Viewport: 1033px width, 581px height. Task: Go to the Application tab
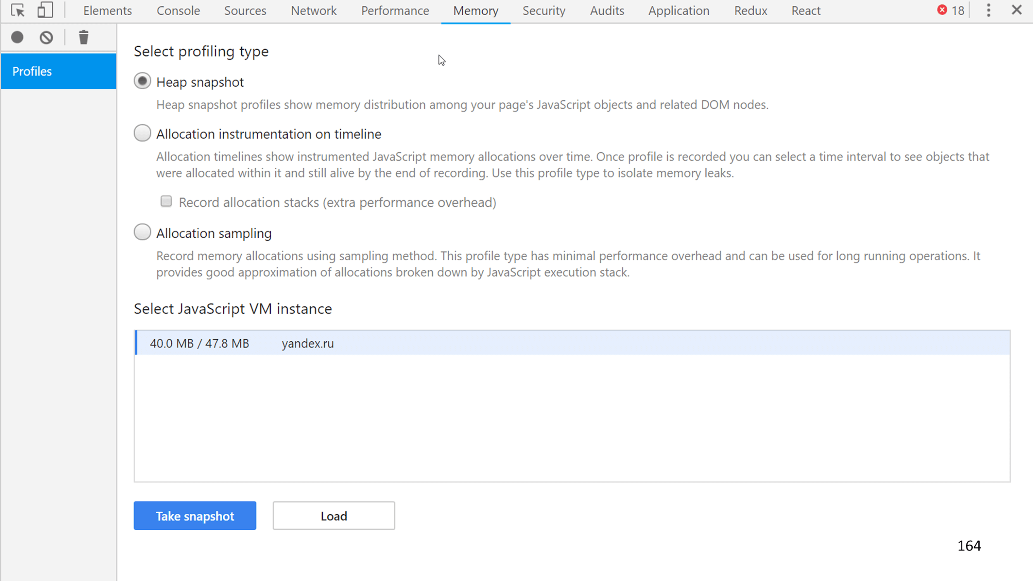[x=678, y=11]
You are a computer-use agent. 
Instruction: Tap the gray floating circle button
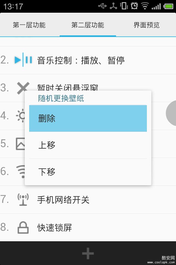tap(172, 113)
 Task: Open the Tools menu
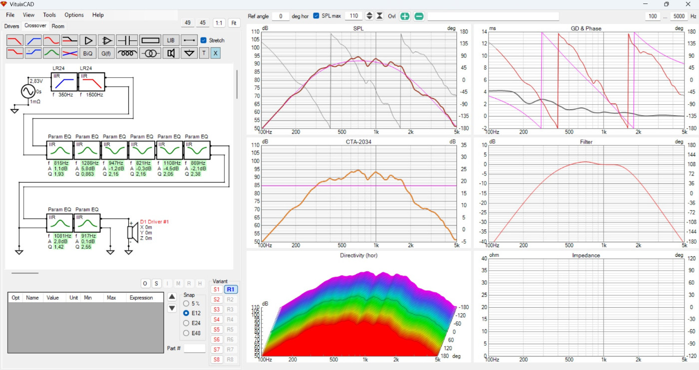tap(49, 15)
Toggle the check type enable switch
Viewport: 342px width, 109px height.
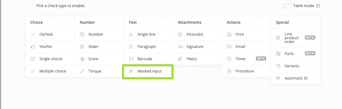30,6
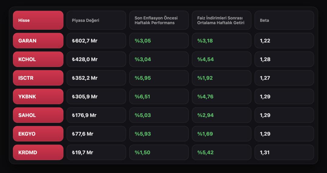Open the YKBNK stock label
Image resolution: width=327 pixels, height=173 pixels.
coord(38,97)
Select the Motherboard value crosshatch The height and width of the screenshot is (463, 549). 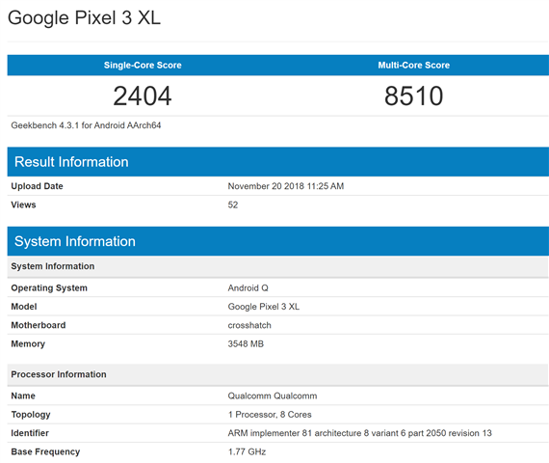(x=249, y=325)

---------------

→ TASK INSTRUCTIONS
Which lines run from the one containing "Task: Open the Tools menu" through the one containing "coord(38,97)", inclusive? Quote them exactly, leaving out the pictures.

→ WRITTEN RESPONSE
 Task: Open the Tools menu
tap(49, 15)
Toggle the check type enable switch
Viewport: 342px width, 109px height.
30,6
Open the YKBNK stock label
Image resolution: width=327 pixels, height=173 pixels.
coord(38,97)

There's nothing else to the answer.